Wall labels also had a pedagogical function, to remind us of the roles played by a network of dealers, critics, and curators, who promoted California art, such as Walter Hopps and Irving Blum of the Ferus Gallery; Virginia Dwan of the Dwan Gallery; Lawrence Alloway, who flew into LA as a guest curator; and John Coplans and Philip Leider, who moved the new magazine Art Forum from San Francisco to Los Angeles where the art scene was popping. 

Anyway, stepping out of the exhibition and back onto the balcony to catch the waning sun shimmering over the surface of a quiet ocean, we headed back to the tram and drove on to the UCLA area to visit the Hammer Museum on Wilshire Boulevard to see the PST exhibition Now Dig This!  Art and Black Los Angeles 1960-1980. The museum was crowded at 7 pm that evening, since the exhibition was closing in a couple of days. 

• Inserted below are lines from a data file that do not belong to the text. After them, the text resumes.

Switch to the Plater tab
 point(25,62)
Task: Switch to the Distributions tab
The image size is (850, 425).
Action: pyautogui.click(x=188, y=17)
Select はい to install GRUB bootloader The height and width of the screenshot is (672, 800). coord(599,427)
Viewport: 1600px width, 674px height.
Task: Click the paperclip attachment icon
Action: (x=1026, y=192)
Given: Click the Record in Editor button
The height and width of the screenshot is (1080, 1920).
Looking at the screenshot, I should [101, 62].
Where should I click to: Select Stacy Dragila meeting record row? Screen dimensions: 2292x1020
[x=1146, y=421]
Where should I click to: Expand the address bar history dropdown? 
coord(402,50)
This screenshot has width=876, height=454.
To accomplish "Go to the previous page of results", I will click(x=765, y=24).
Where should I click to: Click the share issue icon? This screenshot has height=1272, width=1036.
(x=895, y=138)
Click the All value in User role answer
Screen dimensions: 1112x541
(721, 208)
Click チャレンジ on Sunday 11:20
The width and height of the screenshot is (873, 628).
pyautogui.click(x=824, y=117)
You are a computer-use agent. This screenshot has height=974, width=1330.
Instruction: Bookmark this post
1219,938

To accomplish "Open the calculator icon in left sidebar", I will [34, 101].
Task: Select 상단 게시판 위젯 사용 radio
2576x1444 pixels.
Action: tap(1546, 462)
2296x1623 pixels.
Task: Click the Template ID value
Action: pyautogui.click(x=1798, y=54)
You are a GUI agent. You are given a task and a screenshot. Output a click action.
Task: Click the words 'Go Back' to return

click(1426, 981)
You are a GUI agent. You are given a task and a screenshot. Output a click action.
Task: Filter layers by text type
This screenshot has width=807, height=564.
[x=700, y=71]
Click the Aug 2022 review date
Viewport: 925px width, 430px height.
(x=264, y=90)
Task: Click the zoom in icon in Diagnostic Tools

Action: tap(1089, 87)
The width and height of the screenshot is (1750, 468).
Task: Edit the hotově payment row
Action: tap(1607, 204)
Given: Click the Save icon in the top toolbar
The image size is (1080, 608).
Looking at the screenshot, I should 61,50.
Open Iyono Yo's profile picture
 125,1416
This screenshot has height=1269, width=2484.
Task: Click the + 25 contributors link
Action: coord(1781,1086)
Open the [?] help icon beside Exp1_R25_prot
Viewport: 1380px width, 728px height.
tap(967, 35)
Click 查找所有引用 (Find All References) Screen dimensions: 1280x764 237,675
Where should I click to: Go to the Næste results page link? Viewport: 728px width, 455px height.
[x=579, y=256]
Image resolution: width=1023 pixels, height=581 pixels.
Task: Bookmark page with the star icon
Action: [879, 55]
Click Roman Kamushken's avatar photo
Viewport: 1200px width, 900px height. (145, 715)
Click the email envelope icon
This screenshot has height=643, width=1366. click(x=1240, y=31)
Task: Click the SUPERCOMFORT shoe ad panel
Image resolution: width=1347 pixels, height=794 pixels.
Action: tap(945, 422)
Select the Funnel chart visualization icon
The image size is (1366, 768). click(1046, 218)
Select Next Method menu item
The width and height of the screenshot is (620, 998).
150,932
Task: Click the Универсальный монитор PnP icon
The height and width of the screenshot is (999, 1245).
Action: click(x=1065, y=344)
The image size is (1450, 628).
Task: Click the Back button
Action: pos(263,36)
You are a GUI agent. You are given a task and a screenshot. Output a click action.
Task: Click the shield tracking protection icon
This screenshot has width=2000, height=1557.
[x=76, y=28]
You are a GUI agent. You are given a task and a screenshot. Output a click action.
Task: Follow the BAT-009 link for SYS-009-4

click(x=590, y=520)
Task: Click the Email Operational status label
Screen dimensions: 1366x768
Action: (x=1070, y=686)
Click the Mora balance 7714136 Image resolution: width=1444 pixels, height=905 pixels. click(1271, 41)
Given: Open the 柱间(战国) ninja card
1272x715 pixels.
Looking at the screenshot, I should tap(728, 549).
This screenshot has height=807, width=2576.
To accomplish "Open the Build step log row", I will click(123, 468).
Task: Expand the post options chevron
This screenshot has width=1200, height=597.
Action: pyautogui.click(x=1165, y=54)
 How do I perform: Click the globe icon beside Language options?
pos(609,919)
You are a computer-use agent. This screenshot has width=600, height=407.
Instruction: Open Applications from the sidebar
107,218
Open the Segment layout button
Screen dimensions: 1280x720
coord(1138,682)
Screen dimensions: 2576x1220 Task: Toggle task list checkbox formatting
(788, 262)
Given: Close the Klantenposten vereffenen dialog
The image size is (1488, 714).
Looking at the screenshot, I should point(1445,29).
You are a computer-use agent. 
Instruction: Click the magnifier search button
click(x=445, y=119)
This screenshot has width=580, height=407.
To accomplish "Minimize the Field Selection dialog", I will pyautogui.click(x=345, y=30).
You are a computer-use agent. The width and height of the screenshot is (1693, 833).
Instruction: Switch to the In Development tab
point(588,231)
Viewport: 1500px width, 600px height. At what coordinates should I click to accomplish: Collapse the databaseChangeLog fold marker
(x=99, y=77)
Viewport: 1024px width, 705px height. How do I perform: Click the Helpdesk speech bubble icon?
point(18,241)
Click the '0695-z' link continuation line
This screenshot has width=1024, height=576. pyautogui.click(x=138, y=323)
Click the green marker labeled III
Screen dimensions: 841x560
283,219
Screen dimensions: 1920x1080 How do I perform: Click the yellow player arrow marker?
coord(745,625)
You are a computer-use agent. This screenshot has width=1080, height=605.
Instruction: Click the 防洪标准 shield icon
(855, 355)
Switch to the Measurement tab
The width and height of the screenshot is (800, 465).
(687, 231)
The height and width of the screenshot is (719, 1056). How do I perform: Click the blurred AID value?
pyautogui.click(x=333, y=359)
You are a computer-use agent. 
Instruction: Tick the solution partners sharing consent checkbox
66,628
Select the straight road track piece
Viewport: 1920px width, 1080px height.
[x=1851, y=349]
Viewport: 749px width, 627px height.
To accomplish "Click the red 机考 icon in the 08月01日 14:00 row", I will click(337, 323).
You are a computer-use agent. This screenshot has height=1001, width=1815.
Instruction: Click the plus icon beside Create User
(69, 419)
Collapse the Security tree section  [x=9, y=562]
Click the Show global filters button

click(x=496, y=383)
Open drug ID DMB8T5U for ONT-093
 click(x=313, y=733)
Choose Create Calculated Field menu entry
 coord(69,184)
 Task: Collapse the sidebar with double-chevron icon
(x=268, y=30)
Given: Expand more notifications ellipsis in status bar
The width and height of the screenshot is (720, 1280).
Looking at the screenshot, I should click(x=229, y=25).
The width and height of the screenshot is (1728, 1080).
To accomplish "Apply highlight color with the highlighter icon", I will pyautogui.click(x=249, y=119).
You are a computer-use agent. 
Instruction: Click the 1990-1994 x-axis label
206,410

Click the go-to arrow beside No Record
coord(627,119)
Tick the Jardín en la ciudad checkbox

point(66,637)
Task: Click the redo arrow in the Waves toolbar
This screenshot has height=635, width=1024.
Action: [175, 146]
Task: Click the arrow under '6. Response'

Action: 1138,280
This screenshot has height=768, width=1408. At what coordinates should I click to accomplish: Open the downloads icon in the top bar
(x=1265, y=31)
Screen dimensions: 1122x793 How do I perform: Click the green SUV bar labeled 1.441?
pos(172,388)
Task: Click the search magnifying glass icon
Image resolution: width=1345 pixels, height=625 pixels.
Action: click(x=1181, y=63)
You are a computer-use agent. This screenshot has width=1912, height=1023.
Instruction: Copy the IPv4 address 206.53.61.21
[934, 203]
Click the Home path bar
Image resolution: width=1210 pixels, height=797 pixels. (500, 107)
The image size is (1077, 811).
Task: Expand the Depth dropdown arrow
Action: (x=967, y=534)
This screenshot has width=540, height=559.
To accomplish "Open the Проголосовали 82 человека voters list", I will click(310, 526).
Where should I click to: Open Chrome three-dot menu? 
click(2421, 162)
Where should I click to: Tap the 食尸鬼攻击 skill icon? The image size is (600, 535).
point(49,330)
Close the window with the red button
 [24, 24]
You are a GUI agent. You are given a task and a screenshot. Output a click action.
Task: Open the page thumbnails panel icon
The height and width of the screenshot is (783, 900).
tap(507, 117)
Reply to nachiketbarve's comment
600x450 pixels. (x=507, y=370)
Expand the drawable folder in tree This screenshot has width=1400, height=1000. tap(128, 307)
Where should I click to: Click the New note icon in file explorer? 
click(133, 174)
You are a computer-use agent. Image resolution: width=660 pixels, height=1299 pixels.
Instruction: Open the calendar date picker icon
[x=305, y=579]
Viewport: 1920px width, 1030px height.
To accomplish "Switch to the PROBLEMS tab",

The Hammer’s show was the reason I flew to Los Angeles in early January, and it did not disappoint.  Here were many works by familiar artists—Charles White, Samella Lewis, David Hammons, Fred Eversley, Mel Edwards, and Betye Saar—as well as artists whom I, and I suspect many other East Coast art types like myself, had never heard of, such as Willaim Pajaud, Senga Nengudi, Noah Punifoy, Alonzo Davis, John Outterbridge, Daniel LaRue Johnson, and John T. Riddle, Jr.

Assemblage dominated the exhibition, perhaps because, as the catalogue stated:  “Assemblage became a key artistic strategy of reclaiming discarded objects and transforming them into expressions of collective social experience.”

Hammons, Edwards, and Saar were shown in depth, as were Outterbridge’s  powerful sculptural reliefs and stuffed fabric human forms. Johnson’s black wooden boxes with the faces of black-painted dolls peeping out through holes were compellingly political, as was Purifoy’s 24 x 24 x 6 inch lump of charred remains of who-knows-what, titled Watts Uprising Remains.  Riddle’s constructivist scrap-metal sculptures consist of an amalgam of shaped metal with recognizable elements of human forms welded together with abstract fragments.  Gradual Troop Withdrawal of 1970 includes one sculpted trousered leg and shoe linked to a skeletal hand; the “figure” swoops backwards, off-balance, vulnerable, and damaged—a strong metaphor for psychologically impaired, returning soldiers. 

The works in the show that I found particularly repellent were the constructions of Senga Nengudi—pantyhose poked with large holes, twisted and stretched across the wall while simultaneously nailed to the floor.  I cannot conceive they were meant to be anything but strangely horrific—tapping into visceral feelings (of creepiness or yuckiness).  Were they reminders of the murder-weapon-of-choice of stalkers, Hillside stranglers, et. al.—men obsessed with wreaking horrible torture on women with women’s own clothing?  Or maybe just a reminder of the mildly irritating, physical ordeal of getting both feet and legs into “control-top” pantyhose without getting snags, runs, and holes? 

When I turned my back on Nengudi’s works, I confronted a buoyant construction by David Hammons called Flight Fantasy, 1983, made of broken records, puffs of hair, some plaster, and wires.  Over a meter wide, the piece looked like birds in flight, or (had it been a tenth the size) the sort of hat Audrey Hepburn might have worn perched on her coifed head in one of her ingénue 1950s movies.  Move over, Audrey Hepburn, we have new ideas of beauty.  Hammons always surprises with the ways he can make gracefully stunning the quotidian detritus of our lives. 

The catalogue of the exhibition (the lead author is Kelli Jones) reproduces the works of the artists in the show, but it also includes “Friends.”  These artists merited inclusion to extend the constraints of geography and race—to showcase also the artists who influenced or hung out with the L.A. black artists, including Joe Overstreet and Raymond Saunders from Northern California and Mark di Suvero and John Altoon who are/were not African American.    

So Day #1 ended, with thoughts and images still buzzing in my head.  I retired to my nephew’s vacant condo overlooking some Santa Monica motels and restaurants, with a narrow wedge of the beach and crashing surf in the distance.  Ah…Lala-land!